*RECORDS FOR THE TASK:*
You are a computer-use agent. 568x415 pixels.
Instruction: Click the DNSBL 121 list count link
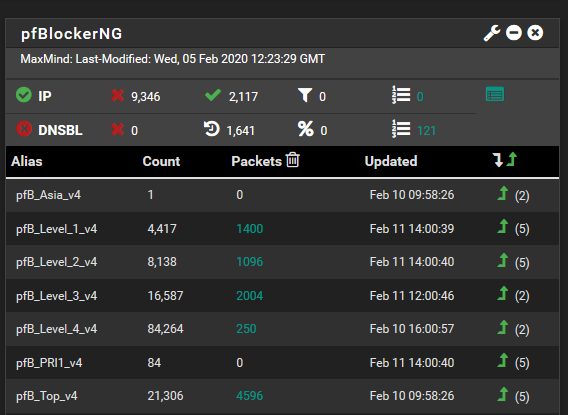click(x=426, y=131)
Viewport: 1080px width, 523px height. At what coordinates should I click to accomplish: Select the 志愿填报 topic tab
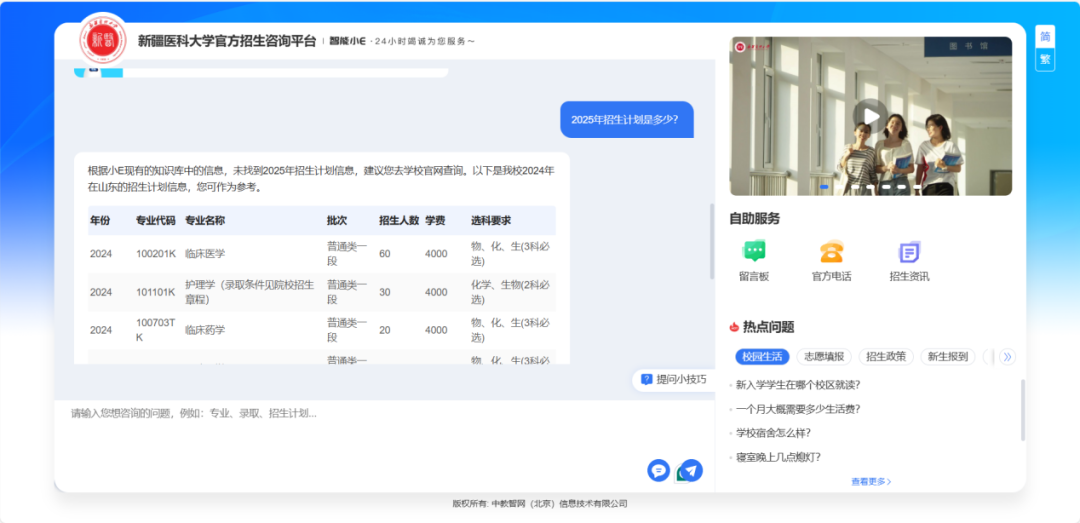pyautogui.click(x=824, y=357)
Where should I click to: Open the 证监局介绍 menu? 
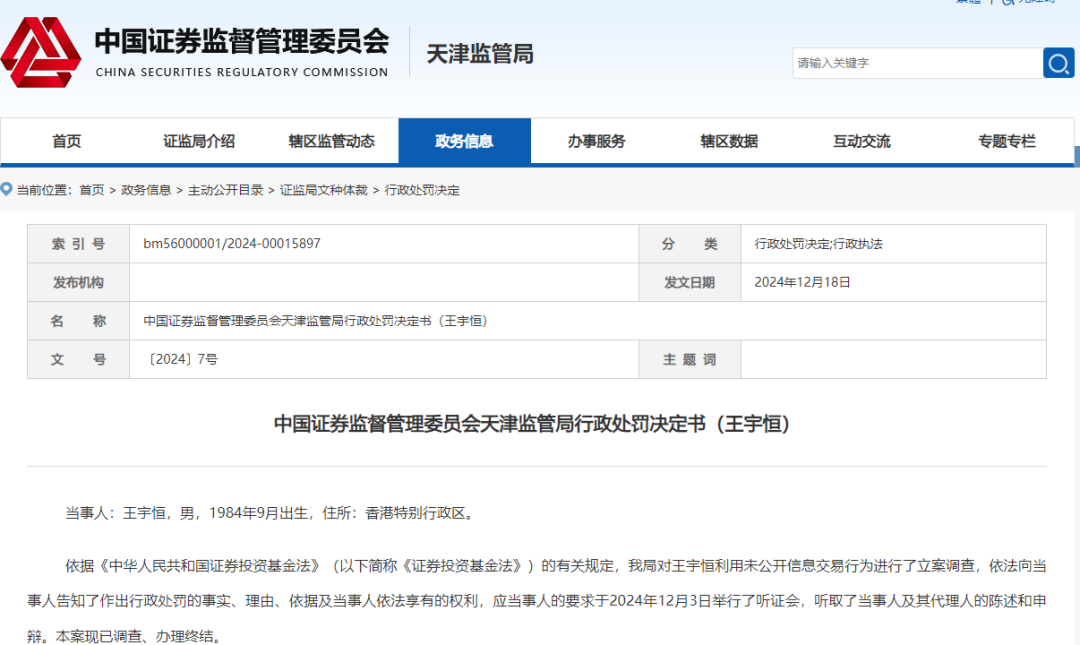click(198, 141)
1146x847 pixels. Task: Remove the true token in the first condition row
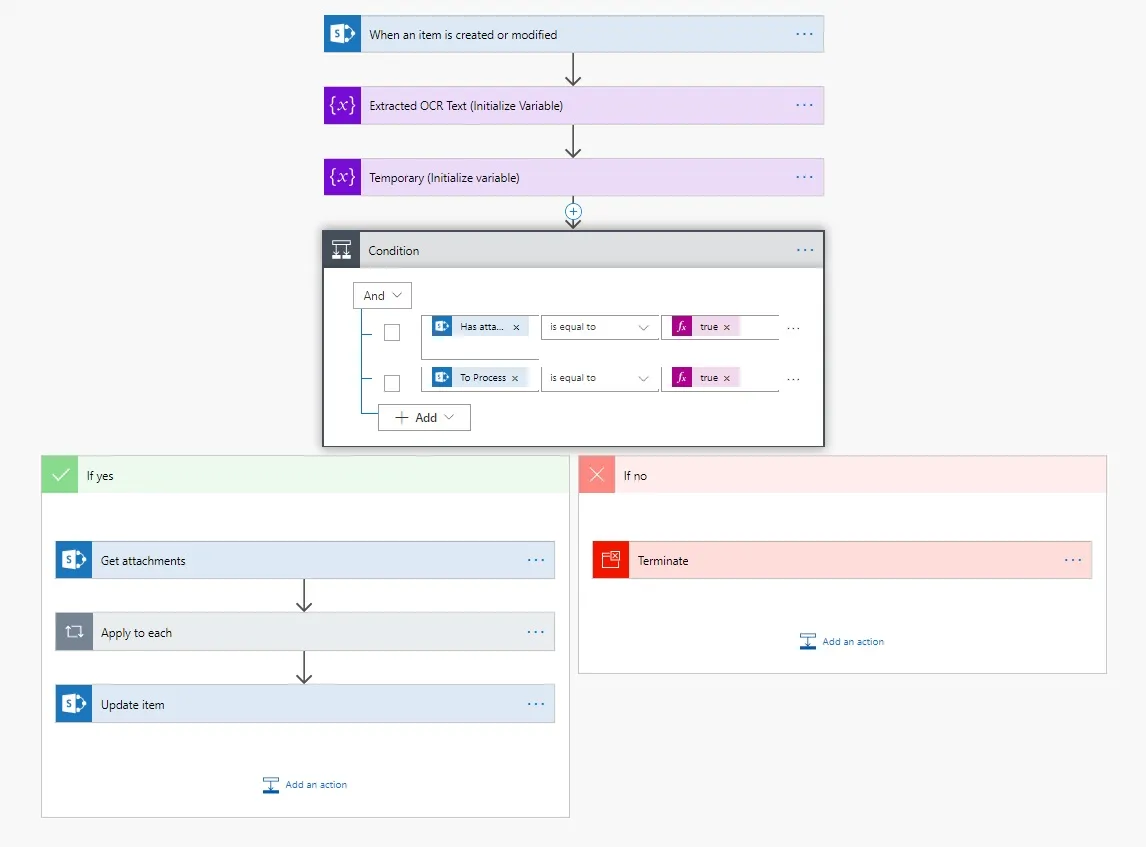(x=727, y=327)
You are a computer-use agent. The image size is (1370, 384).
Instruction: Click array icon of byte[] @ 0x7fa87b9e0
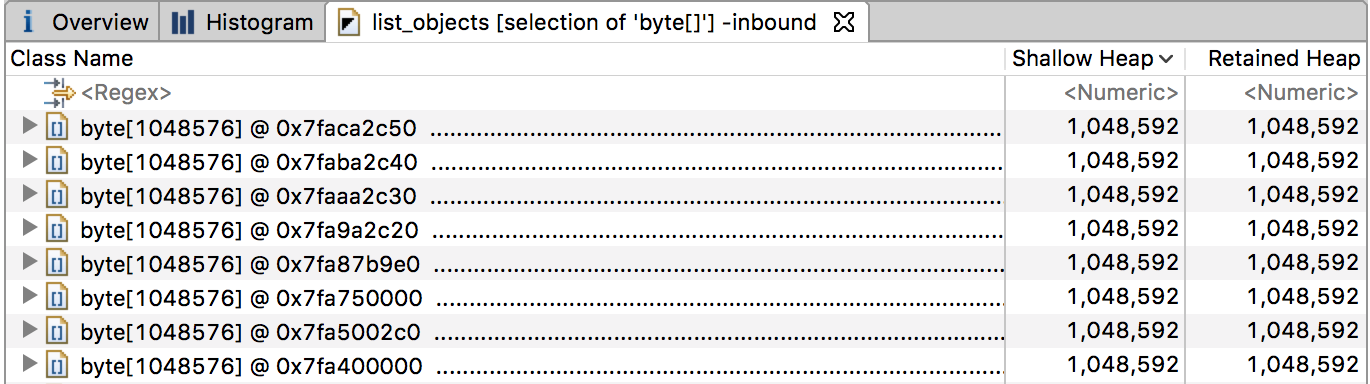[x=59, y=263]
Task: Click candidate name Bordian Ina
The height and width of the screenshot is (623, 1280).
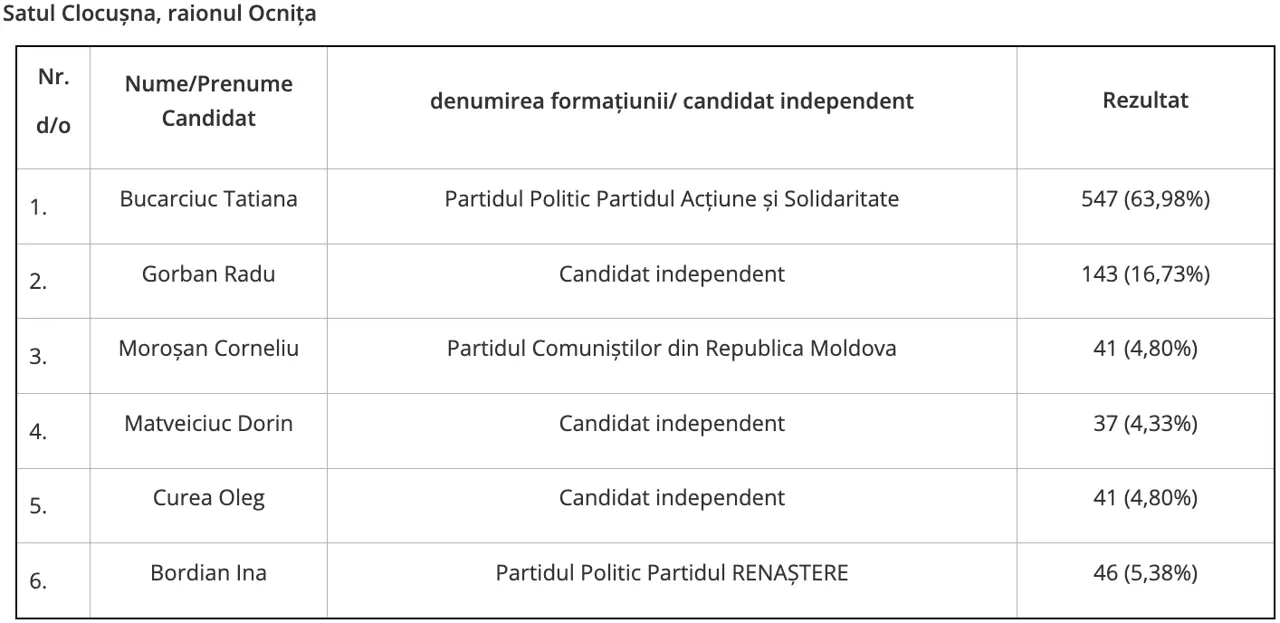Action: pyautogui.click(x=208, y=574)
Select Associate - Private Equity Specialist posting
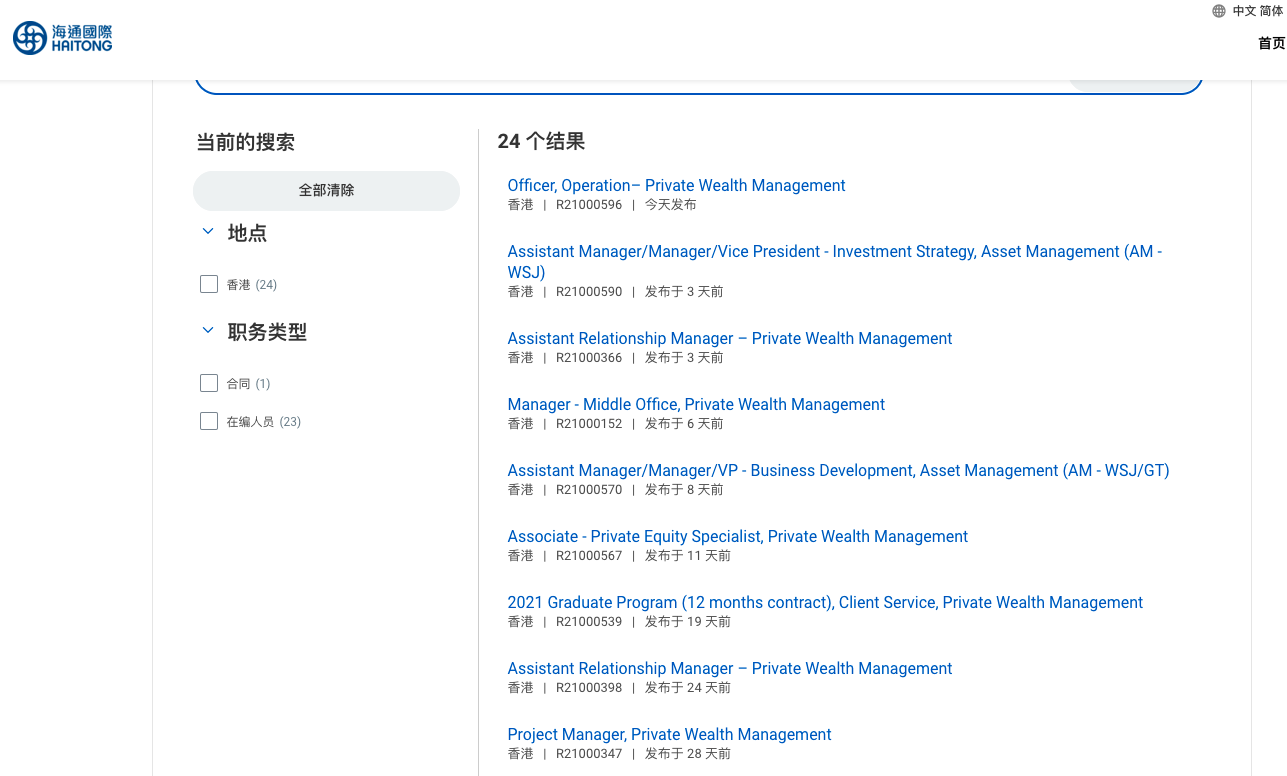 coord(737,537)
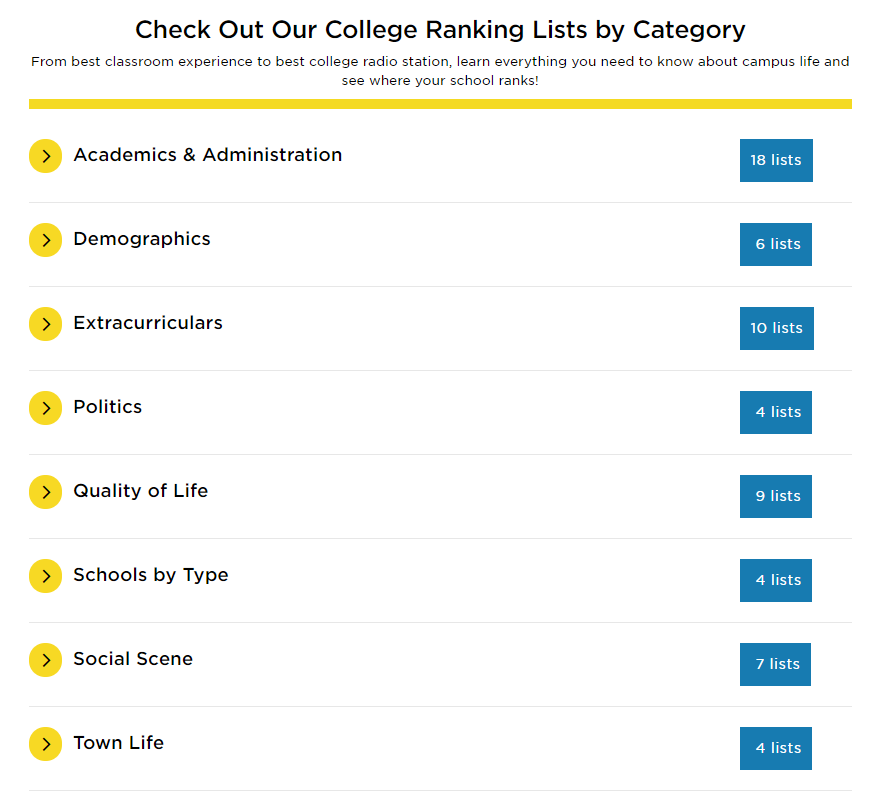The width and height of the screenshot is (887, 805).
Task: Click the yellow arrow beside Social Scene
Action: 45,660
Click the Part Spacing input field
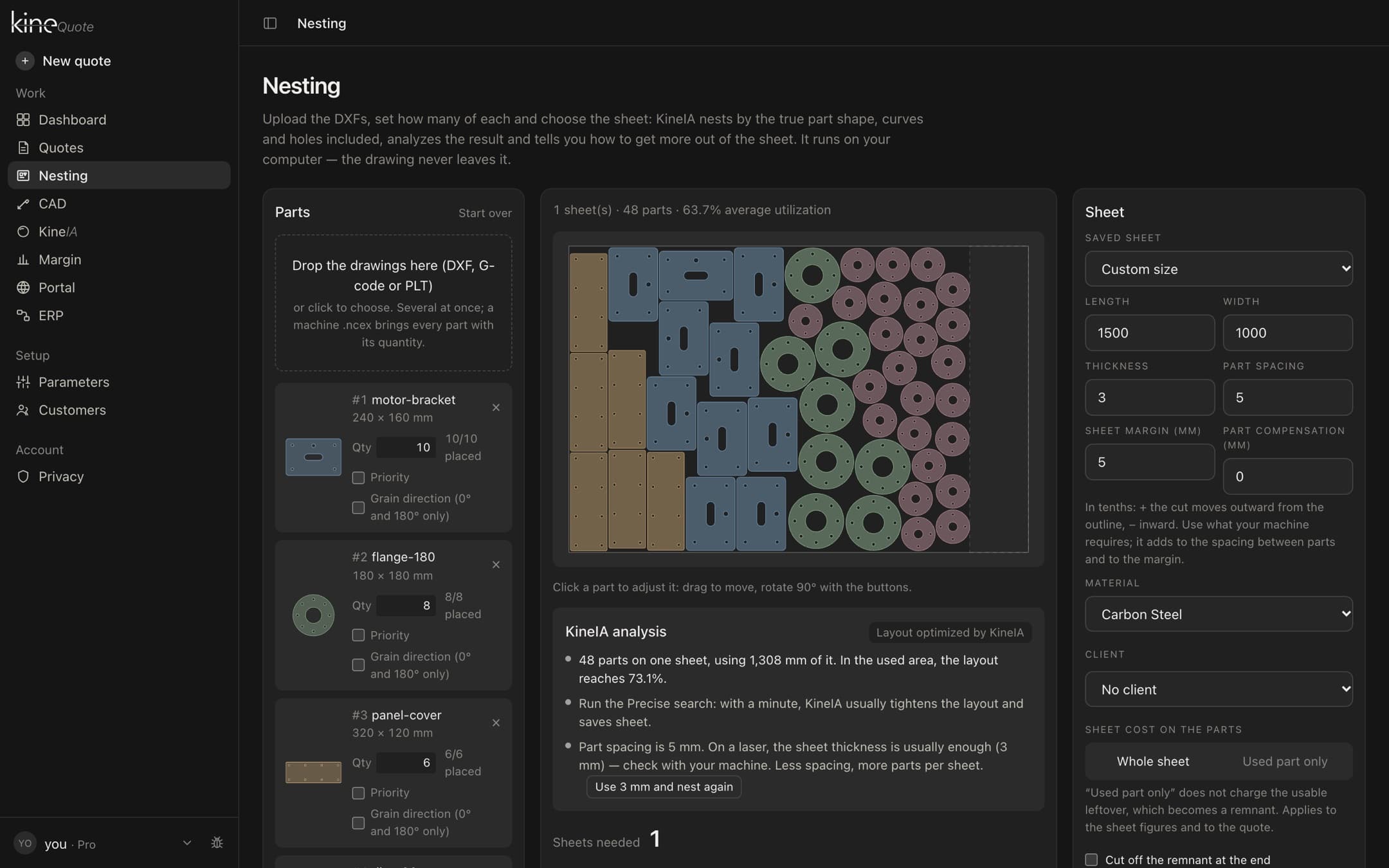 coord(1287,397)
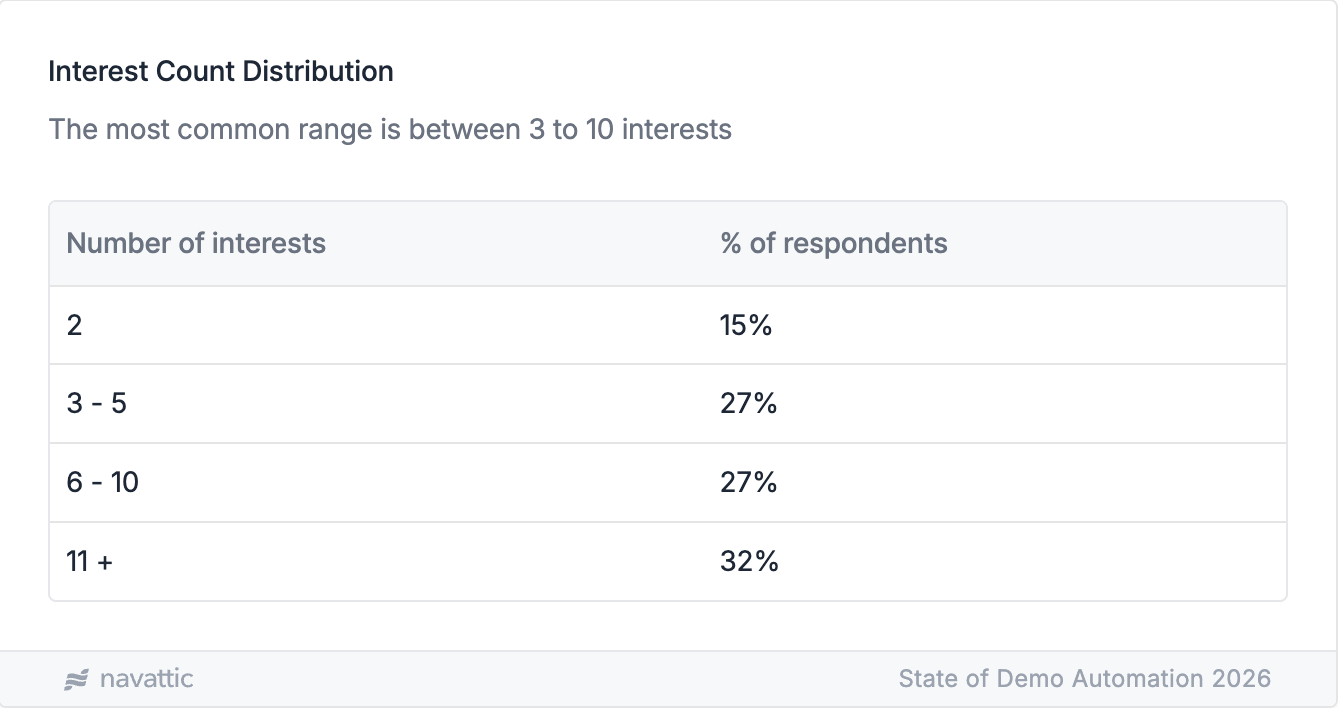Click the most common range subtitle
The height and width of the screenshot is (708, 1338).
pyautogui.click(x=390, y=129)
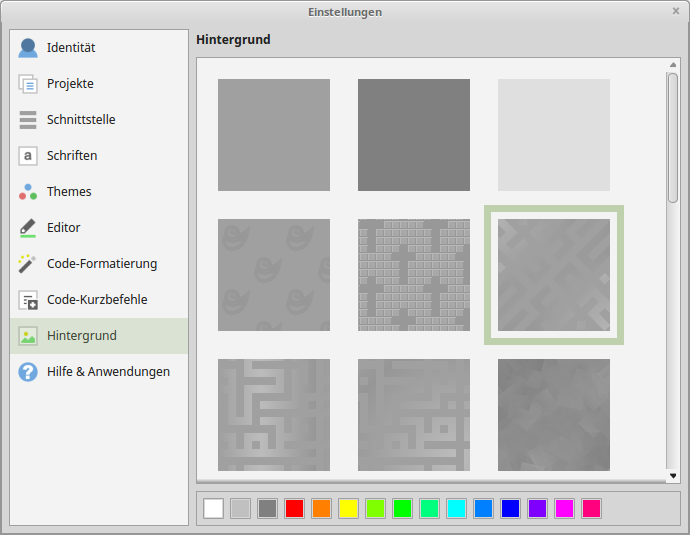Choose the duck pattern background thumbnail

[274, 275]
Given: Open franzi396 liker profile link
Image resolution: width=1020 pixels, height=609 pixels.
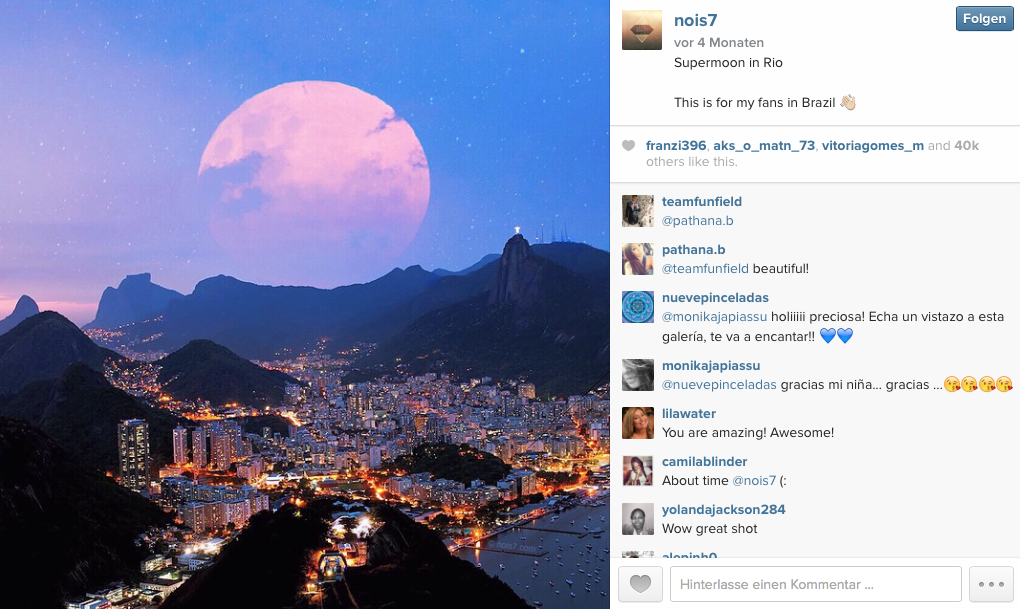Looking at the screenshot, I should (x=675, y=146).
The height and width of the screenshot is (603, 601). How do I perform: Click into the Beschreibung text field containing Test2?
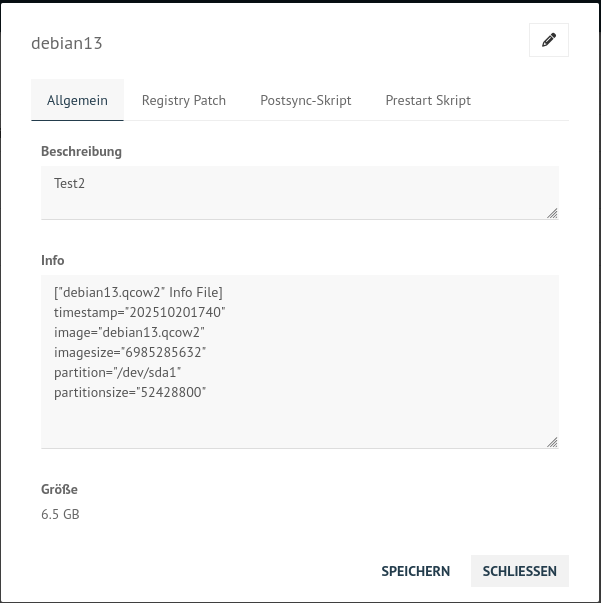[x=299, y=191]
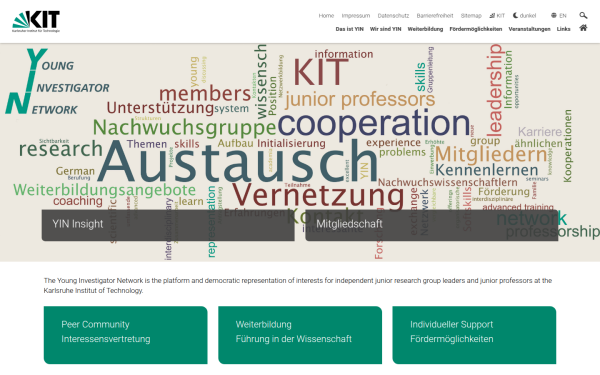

*EXERCISE DIRECTIONS:* With the pictures omitted, copy exactly the lines of the listing above starting at the line containing "Viewport: 1080px width, 523px" and ending at the line containing "Given: Open franzi396 liker profile link", both included.

*TASK OUTPUT:*
Viewport: 1080px width, 523px height. At what coordinates should I click to accomplish: Select the 志愿填报 topic tab
pyautogui.click(x=824, y=357)
Where should I click to: Open the 证监局介绍 menu? 
click(198, 141)
1146x847 pixels. Task: Remove the true token in the first condition row
(x=727, y=327)
You are a computer-use agent. The image size is (1370, 384).
Instruction: Click array icon of byte[] @ 0x7fa87b9e0
[x=59, y=263]
Task: Click candidate name Bordian Ina
The height and width of the screenshot is (623, 1280).
Action: pyautogui.click(x=208, y=574)
Select Associate - Private Equity Specialist posting
 coord(737,537)
The width and height of the screenshot is (887, 805).
Task: Click the yellow arrow beside Social Scene
Action: 45,660
Click the Part Spacing input field
 coord(1287,397)
Click the most common range subtitle
The height and width of the screenshot is (708, 1338).
pyautogui.click(x=390, y=129)
Choose the duck pattern background thumbnail

[274, 275]
Given: Open franzi396 liker profile link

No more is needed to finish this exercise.